I recently read THE EXORCIST director William Friedkin state that FUNNY GAMES was the scariest movie he’s ever seen. That of course made me want to see it right away. It’s not as scary as Mr. Friedkin’s pea-soup spitting little girl, but it has a chilling and disturbing quality that reminded me of HENRY: PORTRAIT OF A SERIAL KILLER and IRREVERSIBLE.

FUNNY GAMES, like the previously mentioned two films, addresses the way we view violence on the big screen. Anna (Susanne Lothar, THE PIANO TEACHER), Georg (Ulrich Mühe, AMEN) and their young son Schorschi (Stefan Clapczynski) are on vacation at their lake house. While Georg and his son are down by the water, Anna begins preparing dinner when a clumsy, fat young man named Peter (Frank Giering) comes asking to borrow some eggs. Anna is cordial with the young man, but soon becomes more and more frustrated with him as he wrecks her kitchen.

As the scene progresses, the seemingly innocent situation becomes more and more unsettling. Why is the preppy dressed young man wearing white gloves in the middle of summer anyway? Then Peter’s friend Paul (Arno Frisch, BENNY’S VIDEO) pushes himself into the house, insisting that he be allowed to try out Georg’s expensive golf clubs. It takes the barking of the family’s dog to bring Georg and Schorschi back to the house, where Paul assaults Georg and the twisted young men’s “funny” mind games begin.

Anna and Georg demand reasons for why Paul and Peter are toying with them. Paul just gives cliché excuses. At times, Paul even breaks the fourth wall and addresses the camera directly, creating two different effects in the viewer. It makes Paul seem even more unbalanced and also implicates the audience as voyeurs in Paul’s twisted game.

What FUNNY GAMES doesn’t do is provide us with expendable characters like other horror films. We care about what happens to Anna, Georg and Schorschi. So when violence happens to any of them, we are more emotionally affected than films like SCREAM, which possess a self-referential tone that distances us from the bloody events taking place on the screen.

In HENRY, we start with a typical cartoony horror movie kill scene then move toward a brutal attack on a family in one single shot. It’s this unblinking look at violence that is used in both this film as well as IRREVERSIBLE. However, unlike IRREVERSIBLE, FUNNY GAMES does not dwell on the bloody parts; it’s more interested in the emotional results of random violence.

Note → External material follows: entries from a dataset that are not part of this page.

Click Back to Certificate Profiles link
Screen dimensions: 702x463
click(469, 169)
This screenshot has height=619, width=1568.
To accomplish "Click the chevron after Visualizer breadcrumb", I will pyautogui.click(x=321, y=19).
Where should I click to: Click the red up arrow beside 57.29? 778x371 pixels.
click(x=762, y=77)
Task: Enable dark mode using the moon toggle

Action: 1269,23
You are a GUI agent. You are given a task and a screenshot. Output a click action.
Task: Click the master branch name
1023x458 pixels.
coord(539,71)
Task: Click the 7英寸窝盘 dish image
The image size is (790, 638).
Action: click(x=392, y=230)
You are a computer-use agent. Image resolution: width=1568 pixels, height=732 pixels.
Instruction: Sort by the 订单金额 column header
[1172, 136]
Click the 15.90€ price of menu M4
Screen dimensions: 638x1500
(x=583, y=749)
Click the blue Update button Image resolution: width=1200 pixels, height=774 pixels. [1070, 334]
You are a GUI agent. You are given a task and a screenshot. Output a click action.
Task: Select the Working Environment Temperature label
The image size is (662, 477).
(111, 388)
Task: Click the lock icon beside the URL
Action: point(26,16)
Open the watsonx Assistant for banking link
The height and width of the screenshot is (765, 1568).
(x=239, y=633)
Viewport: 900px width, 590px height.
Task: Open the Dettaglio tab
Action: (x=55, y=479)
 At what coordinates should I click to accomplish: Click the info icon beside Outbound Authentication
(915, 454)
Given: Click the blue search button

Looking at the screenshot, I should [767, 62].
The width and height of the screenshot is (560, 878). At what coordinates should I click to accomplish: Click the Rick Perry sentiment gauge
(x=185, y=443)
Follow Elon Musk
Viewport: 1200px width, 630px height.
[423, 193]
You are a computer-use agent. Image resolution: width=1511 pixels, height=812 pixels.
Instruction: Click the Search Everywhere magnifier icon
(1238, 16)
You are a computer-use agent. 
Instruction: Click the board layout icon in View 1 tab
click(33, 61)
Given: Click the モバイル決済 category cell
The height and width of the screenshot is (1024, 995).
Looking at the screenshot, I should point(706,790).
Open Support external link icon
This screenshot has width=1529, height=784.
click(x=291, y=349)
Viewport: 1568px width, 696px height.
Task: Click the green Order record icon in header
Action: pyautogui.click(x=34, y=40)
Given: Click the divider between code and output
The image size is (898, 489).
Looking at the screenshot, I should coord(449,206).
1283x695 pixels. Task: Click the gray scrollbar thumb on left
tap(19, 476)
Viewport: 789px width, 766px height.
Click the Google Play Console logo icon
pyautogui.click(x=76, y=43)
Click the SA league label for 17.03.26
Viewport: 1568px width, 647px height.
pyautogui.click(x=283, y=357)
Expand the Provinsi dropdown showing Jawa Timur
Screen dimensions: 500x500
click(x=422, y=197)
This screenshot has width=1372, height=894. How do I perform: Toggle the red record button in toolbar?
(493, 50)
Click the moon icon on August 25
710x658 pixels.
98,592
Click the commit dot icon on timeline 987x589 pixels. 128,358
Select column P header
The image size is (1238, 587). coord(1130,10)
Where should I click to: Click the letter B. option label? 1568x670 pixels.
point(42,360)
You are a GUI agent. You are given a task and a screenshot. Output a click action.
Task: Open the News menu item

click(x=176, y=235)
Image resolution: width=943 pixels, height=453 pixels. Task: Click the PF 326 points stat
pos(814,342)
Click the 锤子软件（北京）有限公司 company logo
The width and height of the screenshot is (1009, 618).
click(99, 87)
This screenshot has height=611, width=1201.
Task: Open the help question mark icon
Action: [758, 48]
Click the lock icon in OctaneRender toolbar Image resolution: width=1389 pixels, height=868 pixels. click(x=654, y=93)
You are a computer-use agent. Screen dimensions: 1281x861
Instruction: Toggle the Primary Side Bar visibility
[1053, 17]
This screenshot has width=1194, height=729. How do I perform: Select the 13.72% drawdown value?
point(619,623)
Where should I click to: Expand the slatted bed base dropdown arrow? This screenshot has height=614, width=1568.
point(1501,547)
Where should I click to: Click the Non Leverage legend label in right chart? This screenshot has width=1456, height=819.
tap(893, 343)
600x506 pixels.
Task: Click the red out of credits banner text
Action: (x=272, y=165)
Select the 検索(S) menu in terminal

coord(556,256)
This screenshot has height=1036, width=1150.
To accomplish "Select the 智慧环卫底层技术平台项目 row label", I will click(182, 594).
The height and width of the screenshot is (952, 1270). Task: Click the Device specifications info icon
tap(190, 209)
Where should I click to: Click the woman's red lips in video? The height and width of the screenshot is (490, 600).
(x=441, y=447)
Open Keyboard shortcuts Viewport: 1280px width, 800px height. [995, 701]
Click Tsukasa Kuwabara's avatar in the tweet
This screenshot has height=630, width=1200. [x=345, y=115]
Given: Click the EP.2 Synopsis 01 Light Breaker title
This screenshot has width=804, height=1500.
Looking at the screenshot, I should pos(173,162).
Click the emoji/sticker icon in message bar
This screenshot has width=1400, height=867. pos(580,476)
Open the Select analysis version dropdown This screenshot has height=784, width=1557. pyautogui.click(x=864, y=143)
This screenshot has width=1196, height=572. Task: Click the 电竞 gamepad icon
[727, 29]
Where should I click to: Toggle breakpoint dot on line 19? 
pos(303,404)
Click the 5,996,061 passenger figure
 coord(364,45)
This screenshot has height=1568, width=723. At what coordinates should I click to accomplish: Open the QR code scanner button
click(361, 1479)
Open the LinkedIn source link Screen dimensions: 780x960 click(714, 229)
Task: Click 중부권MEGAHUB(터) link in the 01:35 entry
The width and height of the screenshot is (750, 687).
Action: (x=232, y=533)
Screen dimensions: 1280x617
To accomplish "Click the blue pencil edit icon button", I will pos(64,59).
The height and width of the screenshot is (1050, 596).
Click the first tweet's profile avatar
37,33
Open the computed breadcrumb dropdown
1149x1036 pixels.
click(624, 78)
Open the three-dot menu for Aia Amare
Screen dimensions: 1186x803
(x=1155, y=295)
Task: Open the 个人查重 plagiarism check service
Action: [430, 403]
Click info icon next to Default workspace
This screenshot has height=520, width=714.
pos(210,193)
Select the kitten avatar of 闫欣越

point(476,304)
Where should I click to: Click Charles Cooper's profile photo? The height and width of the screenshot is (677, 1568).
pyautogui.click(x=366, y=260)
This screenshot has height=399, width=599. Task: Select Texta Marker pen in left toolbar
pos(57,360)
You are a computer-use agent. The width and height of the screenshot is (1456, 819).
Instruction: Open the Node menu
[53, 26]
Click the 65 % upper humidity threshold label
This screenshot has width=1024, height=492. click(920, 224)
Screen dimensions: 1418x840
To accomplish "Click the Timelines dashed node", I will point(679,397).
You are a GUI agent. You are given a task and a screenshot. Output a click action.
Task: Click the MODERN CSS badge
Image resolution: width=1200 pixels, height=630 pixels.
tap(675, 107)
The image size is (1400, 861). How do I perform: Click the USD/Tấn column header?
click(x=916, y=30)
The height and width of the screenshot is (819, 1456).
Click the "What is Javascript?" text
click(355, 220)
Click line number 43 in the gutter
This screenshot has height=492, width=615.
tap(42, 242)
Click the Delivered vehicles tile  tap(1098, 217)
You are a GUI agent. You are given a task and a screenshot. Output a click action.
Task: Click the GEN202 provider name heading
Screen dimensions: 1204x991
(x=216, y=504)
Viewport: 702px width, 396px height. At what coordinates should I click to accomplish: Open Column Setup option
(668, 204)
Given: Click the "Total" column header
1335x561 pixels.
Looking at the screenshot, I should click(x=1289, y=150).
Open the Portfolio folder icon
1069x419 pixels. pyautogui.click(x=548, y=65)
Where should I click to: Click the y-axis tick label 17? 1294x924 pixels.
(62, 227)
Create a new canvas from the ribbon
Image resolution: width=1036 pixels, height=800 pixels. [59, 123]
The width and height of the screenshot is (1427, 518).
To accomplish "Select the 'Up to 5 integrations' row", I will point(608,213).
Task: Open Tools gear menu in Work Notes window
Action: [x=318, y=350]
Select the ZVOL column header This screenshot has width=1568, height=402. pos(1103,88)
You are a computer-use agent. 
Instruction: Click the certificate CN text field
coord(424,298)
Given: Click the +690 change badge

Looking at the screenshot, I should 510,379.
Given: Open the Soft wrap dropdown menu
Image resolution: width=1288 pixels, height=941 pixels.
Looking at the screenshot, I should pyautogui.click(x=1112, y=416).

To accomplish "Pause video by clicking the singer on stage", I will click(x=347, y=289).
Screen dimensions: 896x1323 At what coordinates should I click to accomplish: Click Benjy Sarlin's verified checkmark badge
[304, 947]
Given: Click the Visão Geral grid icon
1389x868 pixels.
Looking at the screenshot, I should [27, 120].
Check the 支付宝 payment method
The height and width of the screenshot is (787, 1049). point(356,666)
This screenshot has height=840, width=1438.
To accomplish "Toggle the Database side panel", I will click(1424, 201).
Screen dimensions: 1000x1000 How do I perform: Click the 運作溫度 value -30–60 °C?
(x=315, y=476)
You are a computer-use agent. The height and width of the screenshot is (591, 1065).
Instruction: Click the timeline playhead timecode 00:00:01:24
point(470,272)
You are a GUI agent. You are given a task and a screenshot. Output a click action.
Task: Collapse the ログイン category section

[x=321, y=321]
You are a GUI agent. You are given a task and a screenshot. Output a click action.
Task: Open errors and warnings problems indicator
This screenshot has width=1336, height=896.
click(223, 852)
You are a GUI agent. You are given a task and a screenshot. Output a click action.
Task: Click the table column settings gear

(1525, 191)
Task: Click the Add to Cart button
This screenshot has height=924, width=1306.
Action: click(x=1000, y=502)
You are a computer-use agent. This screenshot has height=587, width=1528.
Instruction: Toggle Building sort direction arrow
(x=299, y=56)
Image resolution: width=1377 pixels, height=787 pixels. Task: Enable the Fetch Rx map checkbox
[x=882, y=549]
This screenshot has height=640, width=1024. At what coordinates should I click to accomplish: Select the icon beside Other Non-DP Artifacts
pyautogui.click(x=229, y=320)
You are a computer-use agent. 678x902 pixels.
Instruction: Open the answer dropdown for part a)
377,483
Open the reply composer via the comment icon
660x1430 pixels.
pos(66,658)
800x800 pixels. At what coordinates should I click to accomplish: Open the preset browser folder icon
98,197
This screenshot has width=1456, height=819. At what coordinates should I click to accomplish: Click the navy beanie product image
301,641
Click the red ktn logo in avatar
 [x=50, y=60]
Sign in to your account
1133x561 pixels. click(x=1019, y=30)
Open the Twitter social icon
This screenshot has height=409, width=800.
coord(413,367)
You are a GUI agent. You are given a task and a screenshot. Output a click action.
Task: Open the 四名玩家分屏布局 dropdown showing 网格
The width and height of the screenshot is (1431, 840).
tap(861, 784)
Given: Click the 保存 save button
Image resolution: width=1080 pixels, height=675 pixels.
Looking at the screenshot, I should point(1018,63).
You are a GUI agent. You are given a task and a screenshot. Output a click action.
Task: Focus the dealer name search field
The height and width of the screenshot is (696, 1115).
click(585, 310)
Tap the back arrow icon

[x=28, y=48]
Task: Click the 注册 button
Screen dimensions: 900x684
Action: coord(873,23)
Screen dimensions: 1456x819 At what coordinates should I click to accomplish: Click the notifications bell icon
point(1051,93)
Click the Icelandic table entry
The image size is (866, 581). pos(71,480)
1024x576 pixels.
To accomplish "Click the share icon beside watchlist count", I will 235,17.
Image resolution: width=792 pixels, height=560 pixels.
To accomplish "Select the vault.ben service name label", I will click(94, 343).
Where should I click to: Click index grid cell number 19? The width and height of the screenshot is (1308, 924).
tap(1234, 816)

Unlike your typical horror movie where one superhero like character can put aside all physical and mental injury to triumph over the killer(s), this film unblinkingly looks at the effects of the events on the victims. There’s even one scene that will have the viewer reflecting on the killer/victim relationship in real life and on the screen. What’s gripping about the film is that it’s a brutal mind game that doesn’t allow us the typical relief that films of this nature often have. Sadly, it reminds us that when it comes to random violence, it existed before, exists now and will exist forever and there is little we can do to truly understand why.